一方、防衛大出版局の記事によると、私設軍隊はグローバルな規模で巨大ビジネスとなっている。この非合法市場に何十億ドルが流れ込んでいるのか、本当のところは誰も知らない。
「私たちが知っているのは、このビジネスが活況を呈しているということです。近年、イエメン、ナイジェリア、ウクライナ、シリア、イラクで傭兵の活動が活発になっています。こうした営利目的の戦士の中には、現地の正規軍を凌駕し、シリアでの戦いが示すように、米軍の最精鋭部隊に立ち向かえる者さえいます。」とアダムス博士は語った。

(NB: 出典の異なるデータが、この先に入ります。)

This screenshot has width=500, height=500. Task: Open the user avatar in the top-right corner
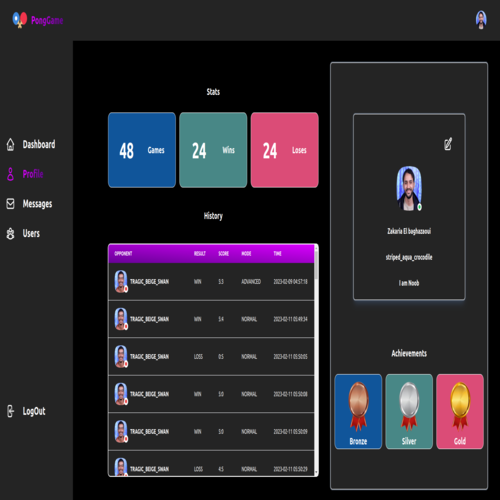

中東には傭兵があふれている。クルディスタンは、クルド人民兵組織や、油田利権を守る石油会社、あるいはテロリストを掃討したい側で仕事を探す傭兵たちの巣窟だという。
「冒険心がある人もいれば、民間生活が無意味だと感じた元アメリカ軍の退役軍人もいる。クルディスタンの首都アルビルは、密輸業者や雇われの銃を求める人々で溢れており、映画『スター・ウォーズ』に登場する惑星タトゥイーンのバーを彷彿とさせる傭兵サービスの非公式市場となっている。」(原文へ)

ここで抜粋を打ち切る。